# Phrag fischeri



## JeanLux (Oct 20, 2013)

My first fischeri to bring it to flowering, not the great shape (yet, because not yet compl. open?), but a fischeri , and maybe the next bud will be better! Jean


----------



## SlipperKing (Oct 20, 2013)

Way cool JeanLux!


----------



## biothanasis (Oct 20, 2013)

So cute!!!! Nice photo!


----------



## Dido (Oct 20, 2013)

congrats looks not to bad


----------



## Rick (Oct 20, 2013)

Very nice Jean.:clap:

I have 2 growing well but yet to flower. They need this flower pic for inspiration!


----------



## Carkin (Oct 20, 2013)

Lovely colour!


----------



## fibre (Oct 20, 2013)

What a lovely Phrag!


----------



## Erythrone (Oct 20, 2013)

Cutie!!

How do you grow it?


----------



## atlantis (Oct 20, 2013)

JeanLux said:


> [...] but a fischeri



I couldn´t agree more! _Phrag. fischeri_ is so far my favourite Phrag. species. No matter how they look. Have to love them! :clap:

Congrats *Jean*.


----------



## SlipperFan (Oct 20, 2013)

Sweet.


----------



## JeanLux (Oct 21, 2013)

Thanks all!!!!



Erythrone said:


> Cutie!!
> 
> *How do you grow it*?



Lise, I got the plant in low spike 3 months ago from Popow, so no real experience with it yet! It is a 2 growths' plants that had already spiked/bloomed? on the old growth. I keep it shaded, in a saucer, so rather wet! And 2 new growths have been emerging since I got it  !! 

Jean


----------



## calypso (Oct 21, 2013)

fine indeed, is it flowering season now?


----------



## NYEric (Oct 21, 2013)

Very nice.


----------



## eaborne (Oct 21, 2013)

Good job!


----------



## Brabantia (Oct 22, 2013)

Very good flowering, bravo Jean! Is the flower larger than the one of a P. schlimii?


----------



## eteson (Oct 22, 2013)

Good work! nice pouch coloration!

mine spiked a few weeks ago despite being a quite small single growth plant but blasted the only one bud . I have another in low spike right now... fingers crossed.


----------



## Erythrone (Oct 22, 2013)

JeanLux said:


> Thanks all!!!!
> 
> 
> 
> ...



Merci, Jean!


----------



## JeanLux (Oct 23, 2013)

Brabantia said:


> Very good flowering, bravo Jean! Is the flower larger than the one of a P. schlimii?

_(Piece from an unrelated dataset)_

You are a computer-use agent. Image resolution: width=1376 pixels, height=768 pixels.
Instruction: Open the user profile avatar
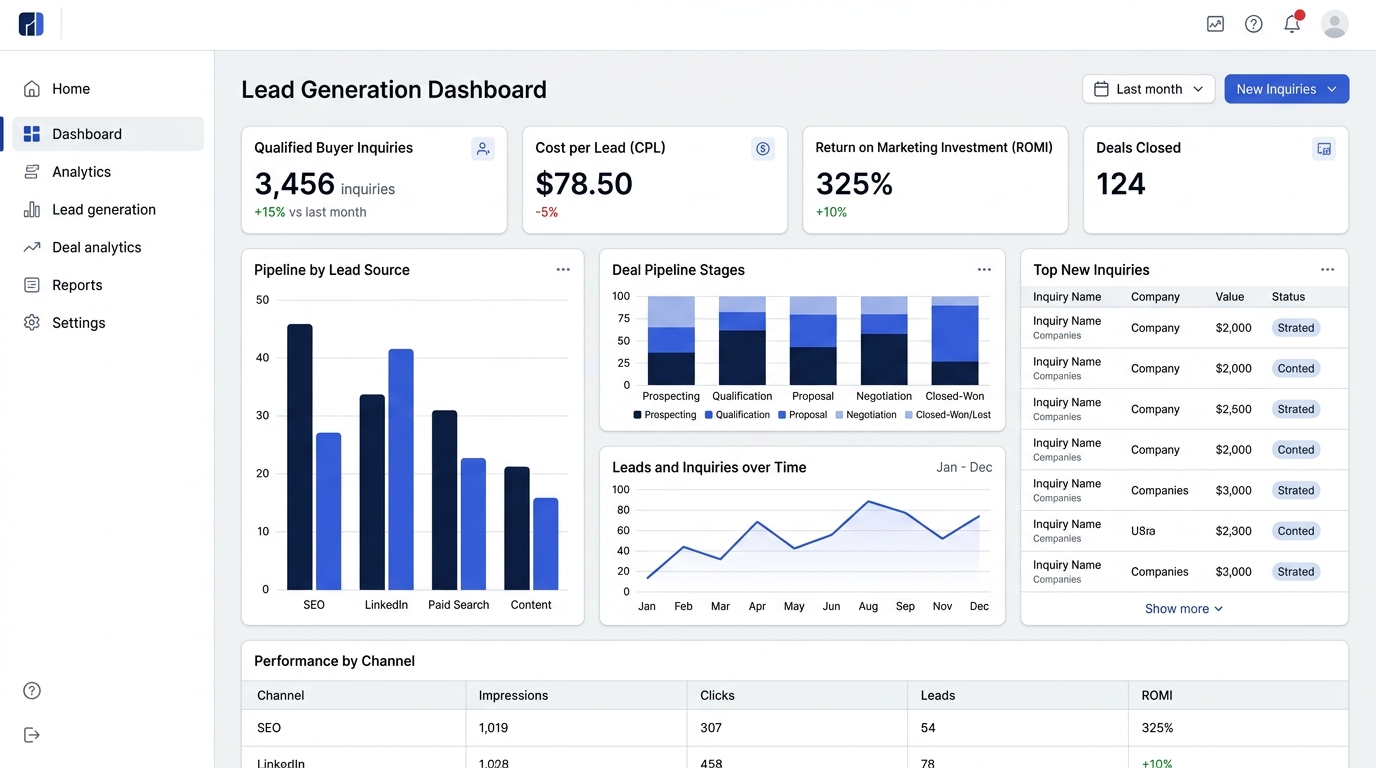point(1334,24)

No, I would say 1/2 to 2/3 of schlimii's size!!!! Unfortunately the first bud of my schlimii with 2 spikes blasted (? right word here?), but maybe a next one will be in time to have a comp. pic!!! Jean


----------



## Rick (Oct 23, 2013)

JeanLux said:


> No, I would say 1/2 to 2/3 of schlimii's size!!!! Unfortunately the first bud of my schlimii with 2 spikes blasted (? right word here?), but maybe a next one will be in time to have a comp. pic!!! Jean



Yup Tiny!! not that much bigger than a mexipedium flower.


----------



## Brabantia (Oct 24, 2013)

JeanLux said:


> No, I would say 1/2 to 2/3 of schlimii's size!!!! Unfortunately the first bud of my schlimii with 2 spikes blasted (? right word here?), but maybe a next one will be in time to have a comp. pic!!! Jean


Thank you Jean. It is really very small.


----------



## Erythrone (Oct 26, 2013)

It is small but it is its first bloom too.


----------



## Phrag-Plus (Oct 26, 2013)

Great colour!


----------



## cnycharles (Oct 27, 2013)

looks fine to me


----------



## Daniel2 (Oct 28, 2013)

My fischeri in Taipei


----------



## Daniel2 (Oct 28, 2013)

more


----------



## Erythrone (Oct 28, 2013)

They are very nice Daniel! What is their NS?


----------



## JeanLux (Oct 29, 2013)

Bravo Daniel!!!! Jean


----------



## Daniel2 (Oct 29, 2013)

Erythrone said:


> They are very nice Daniel! What is their NS?



5-5.5 cm or so. Sorry, I did not actually measure the NS.


----------



## Erythrone (Oct 29, 2013)

Thank you Daniel! It is accurate enough for me!


----------



## Spaph (Oct 29, 2013)

Daniel2 said:


> more



Amazing clones Daniel!



JeanLux said:


> My first fischeri to bring it to flowering, not the great shape (yet, because not yet compl. open?), but a fischeri , and maybe the next bud will be better! Jean



Nice work getting the first bloom! I love this species, I want one!


----------



## biothanasis (Nov 2, 2013)

very cute flower!!!


----------